More bargain basement shopping in free agency, even if it included some former No. 1 picks, followed. The Cowboys convinced themselves that, for one, cornerback Kaiir Elam, a Buffalo first-round pick in 2022, could plug a hole left by Jourdan Lewis or by Daron Bland’s injury. Hasn’t gone that way. They did trade for George Pickens, an out-of-character move that was worth the roll of the dice, and his big play potential will be tested as the club plays without CeeDee Lamb again Sunday night.

After three consecutive 12-win seasons, the Cowboys have almost willed themselves into the heavy underdog role. The Parsons trade only made sense because of the manner in which Jerry Jones had misread and mishandled a negotiation, the likes of which he has been dealing with for 35 years. Now a repeat of last year’s 7-10 record is perhaps the ceiling for this club. It’s hard to find the automatic wins on the schedule after the Cowboys needed overtime and a Russell Wilson interception following 450 yards worth of completions to collect their only win of the season.

The Jets on deck? They had the unbeaten Bucs on the ropes in the final minute at Tampa Bay last week. Carolina the week after? The Panthers just beat the Falcons, 30-0, and I don’t know how any team that can roll up that score qualifies as an automatic loser to the Cowboys.
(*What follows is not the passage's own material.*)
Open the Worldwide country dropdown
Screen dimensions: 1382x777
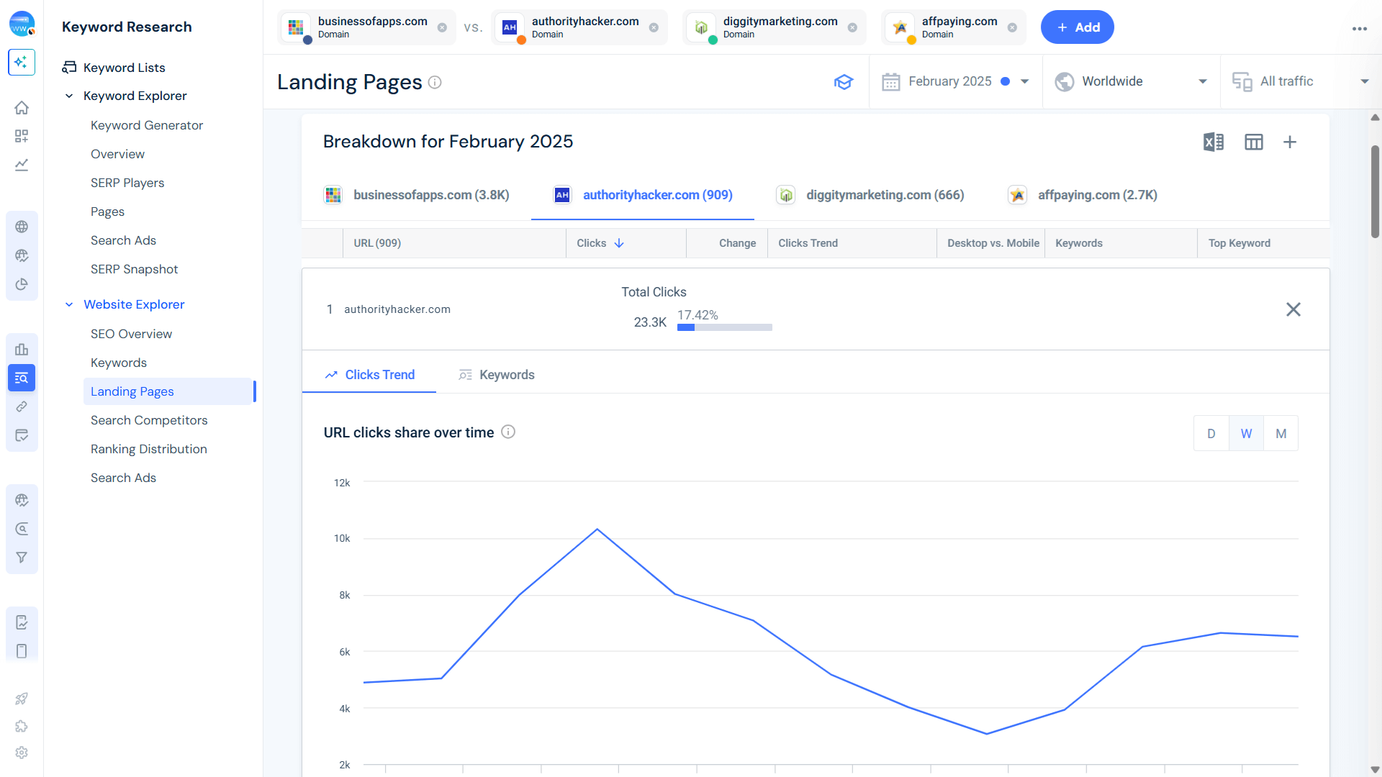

But for now it’s Parsons and the Packers, even though I think Love and the Green Bay passing game are the real potential horror show for Dallas fans. Love went nine straight games without an interception before getting picked by the Browns last week. Dallas’ defense has one takeaway for the season. I don’t know what the over/under is on Green Bay punts Sunday night, but if it’s more than 2.5, jump on that under.

It’s the other line that tells the story, though. Dallas was the second biggest favorite in the opening week of the playoffs the last time Green Bay was here. Only Buffalo, at home against third-place Denver, was a more solid favorite. And yet the Cowboys were the only one of six home teams to lose that weekend.

They have never recovered from that game in any sense. The flaws that evidenced themselves that afternoon have grown in magnitude. To become more proficient at stopping the run, they have become the league’s worst against the pass. The confidence of winning at home completely disappeared. And now injuries and a reckless Parsons trade have thrust Dallas into an underdog role that the club is unlikely to shed the rest of this season.

Save for the Parsons deal, the Packers have not really changed their identity one bit since that playoff game. Simply by holding steady, they have made a 14-point swap in betting line expectations (7-point underdog to 7-point favorite) by letting Dallas flounder its way down toward the bottom of the NFC.